Keras保留所有内置层，模型，优化器和度量标准类的列表，该列表用于查找正确类去调用 from_config。如果找不到该类，则会引发错误（Value Error: Unknown layer）。有几种方法可以将自定义类注册到此列表中：

custom_objects 在加载函数中设置参数。
tf.keras.utils.custom_object_scope 或 tf.keras.utils.CustomObjectScope
tf.keras.utils.register_keras_serializable

自定义层和函数示例：

class CustomLayer(keras.layers.Layer):
    def __init__(self, units=32, **kwargs):
        super(CustomLayer, self).__init__(**kwargs)
        self.units = units

    def build(self, input_shape):
        self.w = self.add_weight(
            shape=(input_shape[-1], self.units),
            initializer="random_normal",
            trainable=True,
        )
        self.b = self.add_weight(
            shape=(self.units,), initializer="random_normal", trainable=True
        )

    def call(self, inputs):
        return tf.matmul(inputs, self.w) + self.b

    def get_config(self):
        config = super(CustomLayer, self).get_config()
        config.update({"units": self.units})
        return config

def custom_activation(x):
  return tf.nn.tanh(x) ** 2


# Make a model with the CustomLayer and custom_activation
inputs = keras.Input((32,))
x = CustomLayer(32)(inputs)
outputs = keras.layers.Activation(custom_activation)(x)
model = keras.Model(inputs, outputs)

# Retrieve the config
config = model.get_config()

# At loading time, register the custom objects with a `custom_object_scope`:
custom_objects = {'CustomLayer': CustomLayer,
                  'custom_activation': custom_activation}
with keras.utils.custom_object_scope(custom_objects):
	new_model = keras.Model.from_config(config)

2.3 内存中克隆模型

可以通过 tf.keras.models.clone_model() 从内存中克隆模型。这相当于获取配置，然后从其配置中重新创建模型（因此它不保留编译信息或图层权重值）。

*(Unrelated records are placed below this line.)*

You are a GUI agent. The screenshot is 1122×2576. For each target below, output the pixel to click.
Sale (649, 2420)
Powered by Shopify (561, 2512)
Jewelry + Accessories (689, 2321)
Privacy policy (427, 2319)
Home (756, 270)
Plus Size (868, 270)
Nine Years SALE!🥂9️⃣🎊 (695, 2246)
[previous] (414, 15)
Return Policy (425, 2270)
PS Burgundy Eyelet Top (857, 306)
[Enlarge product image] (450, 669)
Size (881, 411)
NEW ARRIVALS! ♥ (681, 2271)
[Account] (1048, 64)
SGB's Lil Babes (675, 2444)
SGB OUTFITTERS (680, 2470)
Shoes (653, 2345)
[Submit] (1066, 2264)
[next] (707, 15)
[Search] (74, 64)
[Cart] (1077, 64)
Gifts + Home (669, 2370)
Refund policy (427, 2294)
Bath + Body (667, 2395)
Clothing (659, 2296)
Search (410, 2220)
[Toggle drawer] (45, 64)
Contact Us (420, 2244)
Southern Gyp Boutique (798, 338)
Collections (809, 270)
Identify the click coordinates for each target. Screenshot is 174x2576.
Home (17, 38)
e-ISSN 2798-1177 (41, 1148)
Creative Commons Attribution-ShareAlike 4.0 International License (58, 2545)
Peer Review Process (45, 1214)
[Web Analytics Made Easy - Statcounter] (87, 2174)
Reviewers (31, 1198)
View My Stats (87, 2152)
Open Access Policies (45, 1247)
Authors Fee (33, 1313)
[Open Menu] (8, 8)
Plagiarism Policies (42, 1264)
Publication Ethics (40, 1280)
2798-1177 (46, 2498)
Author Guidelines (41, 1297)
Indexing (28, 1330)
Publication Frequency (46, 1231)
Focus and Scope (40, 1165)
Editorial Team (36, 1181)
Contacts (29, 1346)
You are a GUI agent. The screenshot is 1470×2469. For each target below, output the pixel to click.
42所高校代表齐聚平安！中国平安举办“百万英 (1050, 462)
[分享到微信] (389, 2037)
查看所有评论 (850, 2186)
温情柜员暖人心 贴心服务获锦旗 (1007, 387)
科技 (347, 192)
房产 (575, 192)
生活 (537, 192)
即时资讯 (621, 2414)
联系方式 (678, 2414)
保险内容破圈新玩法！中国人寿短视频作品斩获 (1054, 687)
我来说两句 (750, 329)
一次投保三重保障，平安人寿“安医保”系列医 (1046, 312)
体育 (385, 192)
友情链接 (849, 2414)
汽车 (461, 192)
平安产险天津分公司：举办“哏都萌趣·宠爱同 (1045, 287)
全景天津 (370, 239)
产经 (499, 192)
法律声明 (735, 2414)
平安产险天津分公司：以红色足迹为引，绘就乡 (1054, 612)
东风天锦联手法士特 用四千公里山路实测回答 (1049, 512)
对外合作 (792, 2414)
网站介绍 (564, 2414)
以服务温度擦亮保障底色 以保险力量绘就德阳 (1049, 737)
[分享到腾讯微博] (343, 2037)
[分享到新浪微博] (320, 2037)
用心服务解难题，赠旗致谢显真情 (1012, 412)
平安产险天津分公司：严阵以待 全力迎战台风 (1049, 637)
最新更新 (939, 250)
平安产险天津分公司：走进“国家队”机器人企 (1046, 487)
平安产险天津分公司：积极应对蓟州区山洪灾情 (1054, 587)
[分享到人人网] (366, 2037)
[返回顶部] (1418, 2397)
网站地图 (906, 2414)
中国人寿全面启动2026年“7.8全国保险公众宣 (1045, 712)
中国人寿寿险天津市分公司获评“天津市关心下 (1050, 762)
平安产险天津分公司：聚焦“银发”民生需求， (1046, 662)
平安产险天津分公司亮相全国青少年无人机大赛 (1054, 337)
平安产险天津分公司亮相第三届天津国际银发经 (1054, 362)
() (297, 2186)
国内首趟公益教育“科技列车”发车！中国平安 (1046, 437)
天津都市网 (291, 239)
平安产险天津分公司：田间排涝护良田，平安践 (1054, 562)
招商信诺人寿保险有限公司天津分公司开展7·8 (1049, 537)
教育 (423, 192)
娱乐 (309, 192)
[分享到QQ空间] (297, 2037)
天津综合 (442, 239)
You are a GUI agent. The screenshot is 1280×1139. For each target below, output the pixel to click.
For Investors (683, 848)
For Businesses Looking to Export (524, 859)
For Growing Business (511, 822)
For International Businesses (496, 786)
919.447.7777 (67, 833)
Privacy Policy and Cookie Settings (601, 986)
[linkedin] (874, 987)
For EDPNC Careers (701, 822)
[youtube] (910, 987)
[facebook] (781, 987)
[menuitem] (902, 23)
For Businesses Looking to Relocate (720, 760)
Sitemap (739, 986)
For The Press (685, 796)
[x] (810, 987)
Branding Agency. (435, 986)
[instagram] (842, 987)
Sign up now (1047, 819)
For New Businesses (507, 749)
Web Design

with keras.utils.custom_object_scope(custom_objects):
	new_model = keras.models.clone_model(model)

3. 模型权重的保存和加载

可以选择仅保存和加载模型的权重。这在以下情况下可能有用：

只需要模型进行推断：在这种情况下，无需重新开始训练，因此不需要编译信息或优化器状态。
正在进行迁移学习：在这种情况下，使用现有模型的状态来训练新模型，因此不需要先前模型的编译信息。

3.1 内存中权重传递API

可以使用 get_weights 和在不同对象之间复制权重 set_weights：

tf.keras.layers.Layer.get_weights()：返回numpy数组的列表。
tf.keras.layers.Layer.set_weights()：将模型权重设置为weights参数中的值。

1.在内存中将权重从一层赋给另一层

def create_layer():
    layer = keras.layers.Dense(64, activation='relu', name='dense_2')
    layer.build((None, 784))
    return layer

layer_1 = create_layer()
layer_2 = create_layer()

# 将第一层的权重赋给第二层
layer_2.set_weights(layer_1.get_weights())

2.在内存中将权重从一个模型赋给具有兼容架构的另一个模型

# Create a simple functional model
inputs = keras.Input(shape=(784,), name='digits')
x = keras.layers.Dense(64, activation='relu', name='dense_1')(inputs)
x = keras.layers.Dense(64, activation='relu', name='dense_2')(x)
outputs = keras.layers.Dense(10, name='predictions')(x)
functional_model = keras.Model(inputs=inputs, outputs=outputs, name='3_layer_mlp')

# Define a subclassed model with the same architecture
class SubclassedModel(keras.Model):
    def __init__(self, output_dim, name=None):
        super(SubclassedModel, self).__init__(name=name)
        self.output_dim = output_dim
        self.dense_1 = keras.layers.Dense(64, activation='relu', name='dense_1')
        self.dense_2 = keras.layers.Dense(64, activation='relu', name='dense_2')
        self.dense_3 = keras.layers.Dense(output_dim, name='predictions')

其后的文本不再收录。